» READING PASSAGE:
_ _ _
Keywords: Tags  Exide Technologies, Department of Toxic Substances Control, DTSC, Vernon smelter, lead smelter, recycling plant, California plant, junk batteries lead

NEW YORK — Troubled battery maker Exide Technologies Ltd. has been ordered to perform an emergency clean-up of dust, soil and sediment near the company’s Vernon, Calif., lead smelting facility.

California’s Department of Toxic Substances Control (DTSC) issued the order after laboratory analysis showed elevated levels of lead and other contaminants in soil surrounding the recycling plant that pose "an immediate threat to human health and the environment ... that will require implementing emergency response interim measures."

In a Dec. 17 letter to Exide, DTSC ordered the Milton, Ga.-based company to provide a detailed work plan to perform the emergency response measures by no later than Dec. 31. Additionally, work must be completed by Jan. 31 and a final report issued no later than 15 days after completion of the clean-up, DTSC said.

The agency’s letter doesn’t indicate where the high concentrations of contaminants were found, but notes they were within 1,500 feet of the plant and in two storm drains.
_ _ _
» LISTED RECORDS:
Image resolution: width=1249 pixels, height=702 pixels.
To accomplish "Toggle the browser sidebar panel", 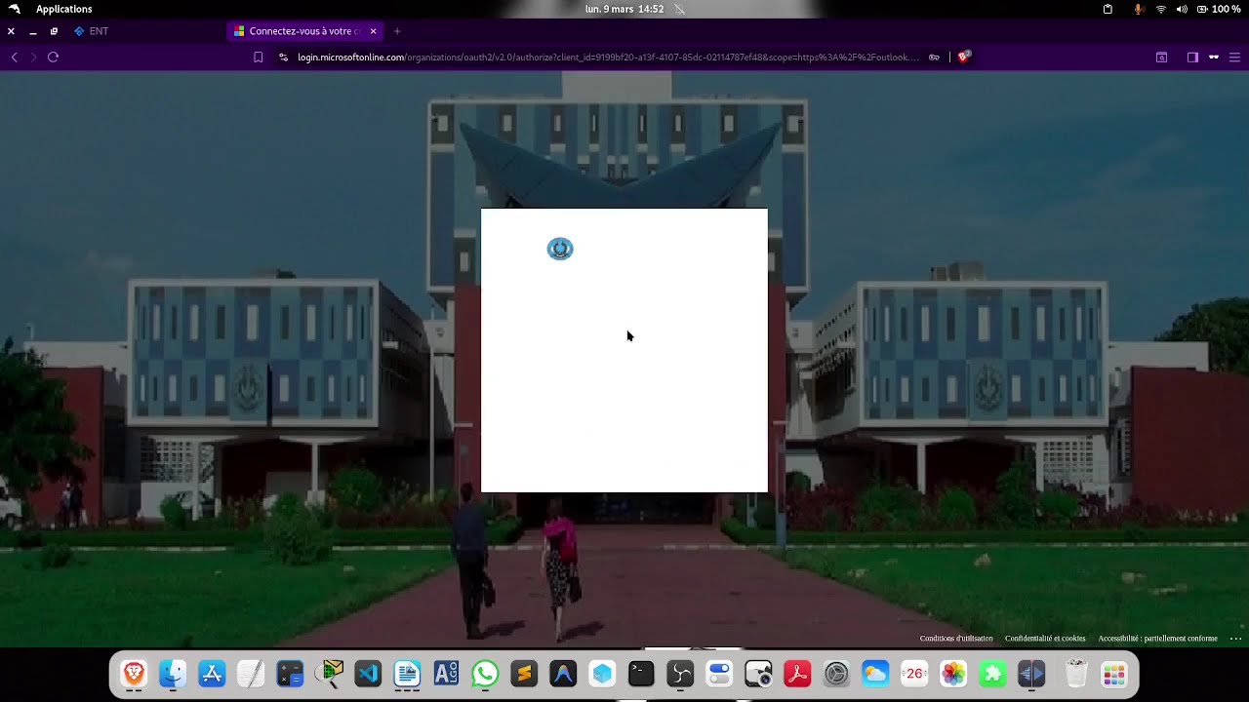I will pyautogui.click(x=1192, y=57).
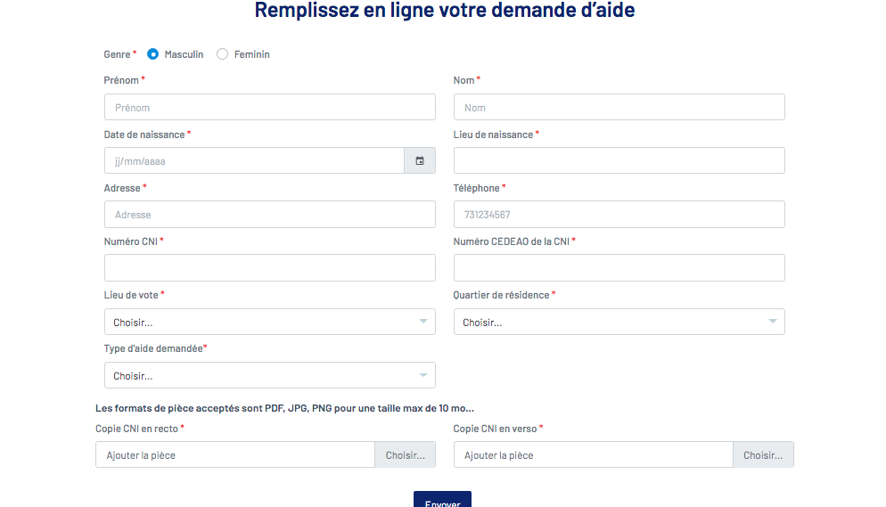Click the Nom text field

(619, 107)
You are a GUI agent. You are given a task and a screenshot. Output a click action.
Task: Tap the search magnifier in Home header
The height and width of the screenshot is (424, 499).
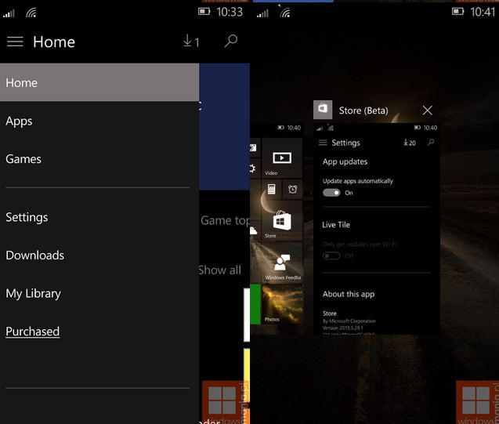pos(230,42)
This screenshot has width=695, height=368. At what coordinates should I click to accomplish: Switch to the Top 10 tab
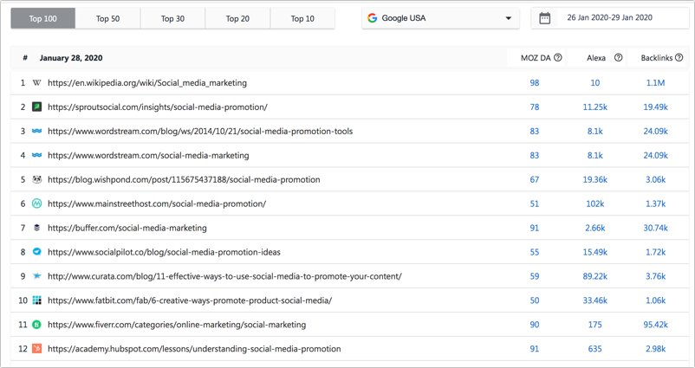[302, 18]
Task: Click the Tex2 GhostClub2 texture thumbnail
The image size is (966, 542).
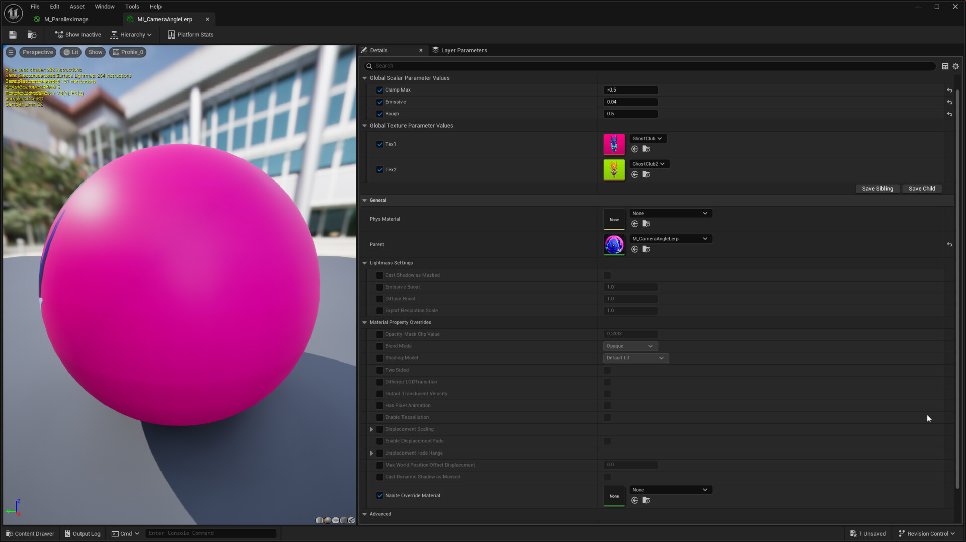Action: click(x=614, y=170)
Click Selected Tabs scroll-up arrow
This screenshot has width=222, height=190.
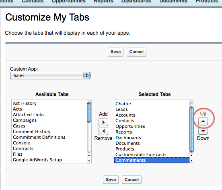tap(191, 155)
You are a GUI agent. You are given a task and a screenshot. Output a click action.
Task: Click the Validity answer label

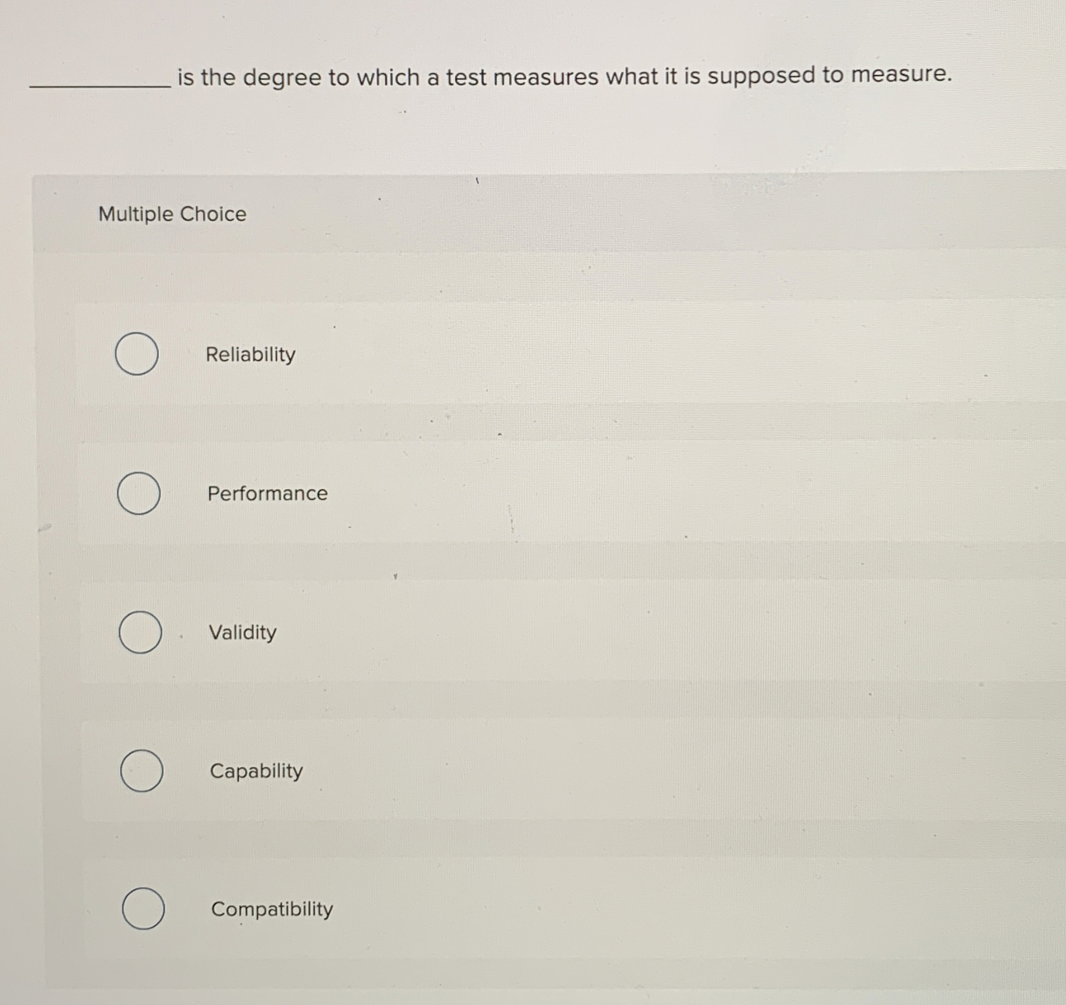(242, 633)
_ _ _
» WHAT TO WORK ON:
1) According to the Exide clean-up article, by what date must the clean-up work be completed?
2) Print the part of the Exide clean-up article that opens with the words containing "In a Dec. 17" and closes with "clean-up, DTSC said.".

» WRITTEN ANSWERS:
1) Jan. 31

2)
In a Dec. 17 letter to Exide, DTSC ordered the Milton, Ga.-based company to provide a detailed work plan to perform the emergency response measures by no later than Dec. 31. Additionally, work must be completed by Jan. 31 and a final report issued no later than 15 days after completion of the clean-up, DTSC said.